Por isso, a hoje cabeleireira demorou bastante para aceitar tal nomenclatura. Esse tempo, inclusive, a ajudou a entender cada vez mais o que era esse ofício antes dela chamá-lo de seu. Hoje, a religiosidade e a arte envolvidas no seu trabalho ajudam a transformá-lo em algo diferente do que viu na infância. “Eu posso me conectar com uma pessoa ao tocar na cabeça dela. Sinto que entendo muito das pessoas ao trançar os seus cabelos”, diz. Segundo Janice, na Nigéria, a trança foi o primeiro oráculo de adivinhação.

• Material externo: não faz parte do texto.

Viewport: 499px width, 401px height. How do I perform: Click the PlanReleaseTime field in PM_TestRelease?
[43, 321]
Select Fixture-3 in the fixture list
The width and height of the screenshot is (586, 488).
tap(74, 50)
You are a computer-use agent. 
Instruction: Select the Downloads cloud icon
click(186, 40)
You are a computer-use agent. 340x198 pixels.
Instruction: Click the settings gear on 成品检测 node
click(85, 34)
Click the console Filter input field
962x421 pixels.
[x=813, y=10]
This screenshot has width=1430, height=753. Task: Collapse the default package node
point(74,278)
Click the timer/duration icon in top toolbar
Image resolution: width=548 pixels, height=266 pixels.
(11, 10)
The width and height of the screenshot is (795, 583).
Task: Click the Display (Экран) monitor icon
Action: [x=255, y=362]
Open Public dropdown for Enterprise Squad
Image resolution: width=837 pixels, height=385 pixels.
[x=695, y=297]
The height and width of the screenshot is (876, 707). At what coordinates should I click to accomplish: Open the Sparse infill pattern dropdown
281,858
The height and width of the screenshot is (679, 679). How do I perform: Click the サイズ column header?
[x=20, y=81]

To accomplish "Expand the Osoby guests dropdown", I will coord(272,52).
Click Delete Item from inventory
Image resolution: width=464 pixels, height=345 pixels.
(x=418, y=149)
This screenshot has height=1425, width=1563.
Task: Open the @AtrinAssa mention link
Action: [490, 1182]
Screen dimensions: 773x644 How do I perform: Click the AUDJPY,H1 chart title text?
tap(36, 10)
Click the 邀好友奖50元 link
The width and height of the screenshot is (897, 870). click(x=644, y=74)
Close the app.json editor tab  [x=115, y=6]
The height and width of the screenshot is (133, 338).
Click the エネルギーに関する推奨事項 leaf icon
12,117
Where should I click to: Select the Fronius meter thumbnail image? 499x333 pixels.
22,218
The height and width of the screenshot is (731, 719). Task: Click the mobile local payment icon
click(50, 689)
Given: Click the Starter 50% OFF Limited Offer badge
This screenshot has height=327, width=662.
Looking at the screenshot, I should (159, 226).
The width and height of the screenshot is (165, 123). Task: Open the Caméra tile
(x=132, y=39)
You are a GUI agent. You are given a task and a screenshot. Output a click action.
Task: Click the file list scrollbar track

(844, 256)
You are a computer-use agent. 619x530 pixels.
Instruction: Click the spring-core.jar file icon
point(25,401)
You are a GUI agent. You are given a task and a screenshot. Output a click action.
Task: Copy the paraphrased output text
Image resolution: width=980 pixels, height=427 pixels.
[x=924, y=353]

Sua proposta para o Dazed100 (competição criada pela revista britânica
Dazed que reúne projetos de 100 criativos de diferentes áreas de atuação ao redor do mundo) tinha a ver com isso. “Queria fazer um filme que contasse a história da trança desde seu início até seu reflexo na mulher negra brasileira.” Pouco antes desta reportagem, o resultado do Dazed100 saiu: Janice é a vencedora. O prêmio é um investimento de 30 mil libras para a execução de seu projeto.

janice-paulo-sertao
Foto do projeto feito por Janice em parceria com o fotógrafo Paulo Almeida, que clica as crianças do sertão brasileiro com tranças assinados pela hairstylist.Foto: Paulo Almeida

“Eu sou do candomblé alaqueto, que é uma vertente que resgata a Nigéria. É muito mais do que uma religião. Estou o tempo inteiro reproduzindo o comportamento iorubá”, declara. “Na minha fala, eu me permito passar os valores que meus ancestrais gostariam que eu passasse e usar meu lugar de responsabilidade para toda a comunidade.” Não à toa, a digital do trabalho de Janice são as esculturas capilares, que, por vezes, incluem cerâmicas de barro (um de seus materias preferidos). Para ela, levar essa tradição em sua expressão artística é fundamental para se fortalecer e também para que as pessoas entendam o valor do que é pensar negro. “As pessoas sempre querem chegar a um lugar, mas no Brasil isso é muito difícil”, reflete. “Ou você entra no propósito de fazer um exame de DNA, que é matemático e vai te dar porcentagens sanguíneas, ou você entra em um lugar de se entender como afro-brasileiro, o que envolve muitas origens e pode ser uma pesquisa imensa, de uma vida inteira. E pode ser lindo”, sugere.

image 71
Foto: Paulo Almeida

Foi no calor desse debate sobre a identidade que o fotógrafo Paulo Almeida propôs um projeto em parceria com a trancista: fotografar crianças do sertão brasileiro com roupas de grife. “Era meu aniversário e, com a correria, acabamos esquecendo das roupas — mas ficou lindo, cara! Ficou supernatural. Fizemos só os cabelos. Eu até tirei
uma foto usando Bottega Veneta. Mas de longe não é a melhor foto!”, diverte-se. E a aventura já tem continuação agendada. Uma revista britânica se interessou em transformar o projeto visual em fotolivro e vai investir em uma nova viagem por lugares que contem a história do Brasil. Assim, a ideia é que Janice e Paulo possam expressar essa narrativa à sua maneira. Afinal a busca por identidade é um trabalho árduo e feito com muitos braços, dos que já foram aos que virão.